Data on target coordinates
— START —
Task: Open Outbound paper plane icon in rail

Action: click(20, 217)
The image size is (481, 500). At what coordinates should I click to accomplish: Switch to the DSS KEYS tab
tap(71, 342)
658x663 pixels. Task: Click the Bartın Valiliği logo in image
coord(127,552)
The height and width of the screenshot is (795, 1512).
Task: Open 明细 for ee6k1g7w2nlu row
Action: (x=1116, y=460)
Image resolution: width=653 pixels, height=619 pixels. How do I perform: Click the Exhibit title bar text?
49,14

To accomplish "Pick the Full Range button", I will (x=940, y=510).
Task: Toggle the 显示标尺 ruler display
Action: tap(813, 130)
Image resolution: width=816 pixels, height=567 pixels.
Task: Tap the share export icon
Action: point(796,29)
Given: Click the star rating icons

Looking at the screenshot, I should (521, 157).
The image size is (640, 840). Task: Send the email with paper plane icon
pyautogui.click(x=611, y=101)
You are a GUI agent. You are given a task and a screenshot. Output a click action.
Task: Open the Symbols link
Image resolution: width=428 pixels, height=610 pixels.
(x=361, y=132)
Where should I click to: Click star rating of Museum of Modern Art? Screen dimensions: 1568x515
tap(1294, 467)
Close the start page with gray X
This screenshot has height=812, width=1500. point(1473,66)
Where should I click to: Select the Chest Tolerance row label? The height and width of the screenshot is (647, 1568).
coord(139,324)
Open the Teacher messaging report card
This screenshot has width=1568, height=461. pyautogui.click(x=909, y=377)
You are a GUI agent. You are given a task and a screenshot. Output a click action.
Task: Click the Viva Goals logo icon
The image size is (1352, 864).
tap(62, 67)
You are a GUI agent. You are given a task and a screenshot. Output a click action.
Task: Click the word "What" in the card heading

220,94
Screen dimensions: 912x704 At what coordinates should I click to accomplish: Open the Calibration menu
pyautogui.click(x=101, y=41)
— END —
Stated problem → Locate each line in the data above that contains the word "should" and copy those lines out in full. Case counts.

Expected answer →
The image size is (481, 500). At what coordinates should I click to accomplish: Switch to the DSS KEYS tab
Looking at the screenshot, I should (521, 157).
Where should I click to: Click star rating of Museum of Modern Art? Screen dimensions: 1568x515
Where should I click to: Select the Chest Tolerance row label? The height and width of the screenshot is (647, 1568).
Screen dimensions: 912x704 At what coordinates should I click to accomplish: Open the Calibration menu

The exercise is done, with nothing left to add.